─── DATA EXCERPTS
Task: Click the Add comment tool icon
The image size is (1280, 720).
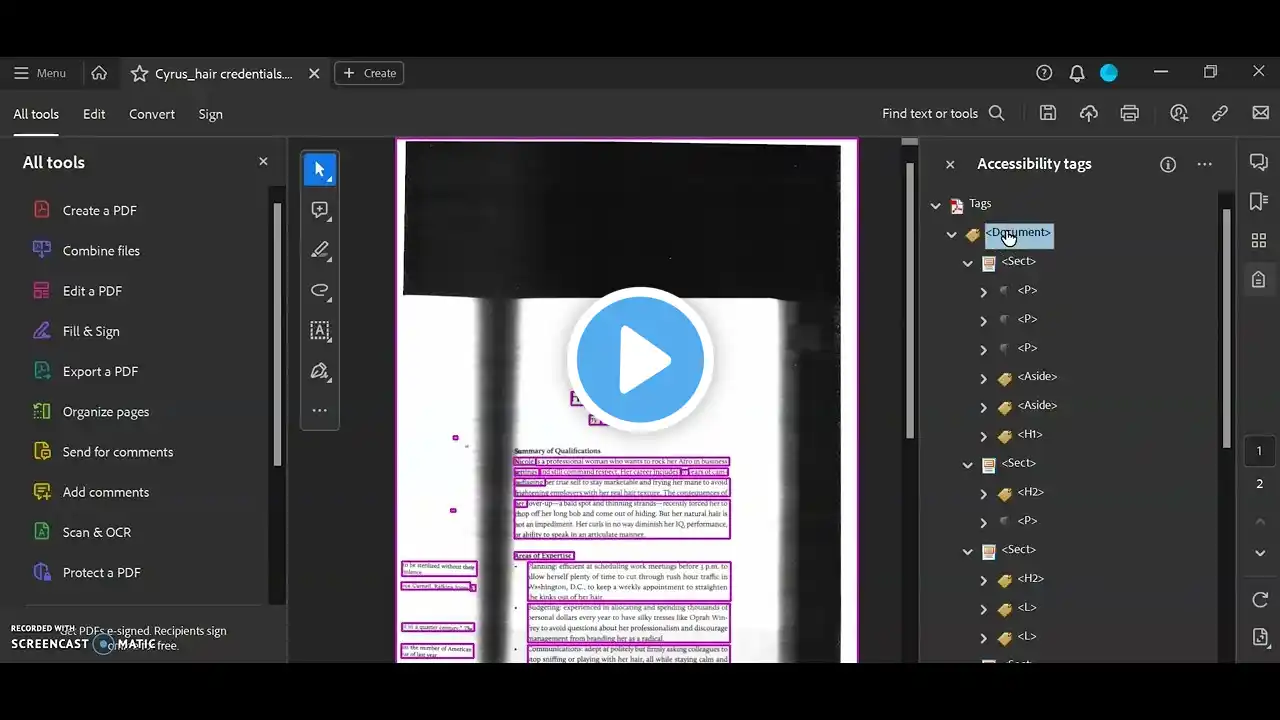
──────
─── DATA EXCERPTS
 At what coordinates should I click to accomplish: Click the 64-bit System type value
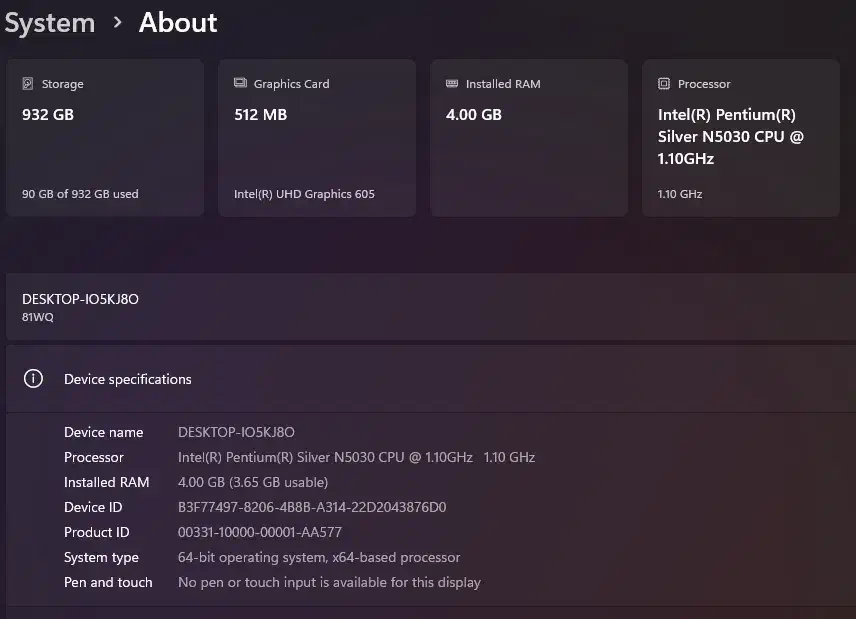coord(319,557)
──────
─── DATA EXCERPTS
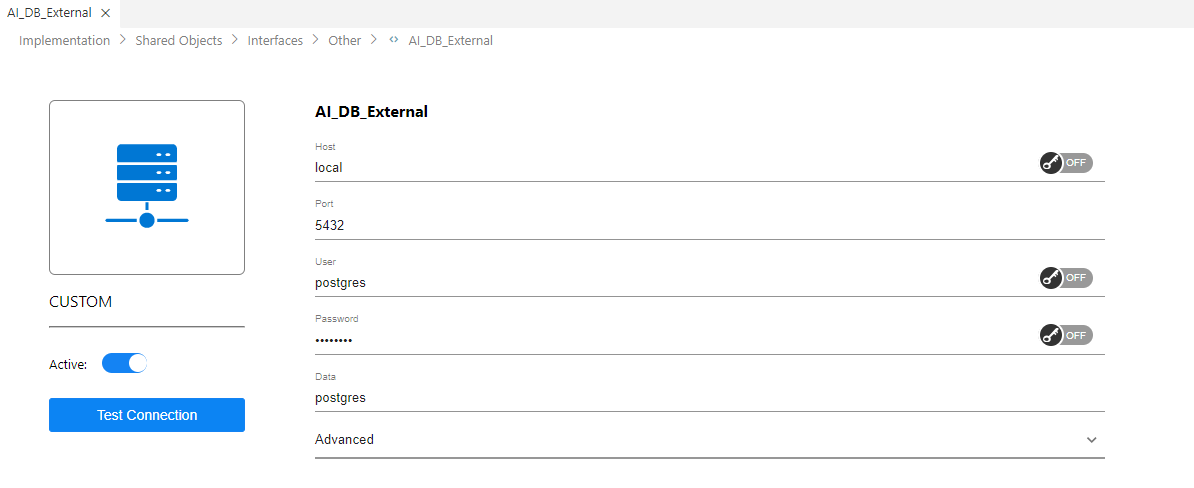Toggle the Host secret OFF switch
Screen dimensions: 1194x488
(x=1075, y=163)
──────
▸ PROMPT
Using the data above, transcribe the lines that run from the line with "Task: Click the Add comment tool icon" to the line with "The image size is (1280, 720).", both ends kept, and output nothing else.

▸ SOLUTION TO THIS TASK
Task: Click the Add comment tool icon
The image size is (1280, 720).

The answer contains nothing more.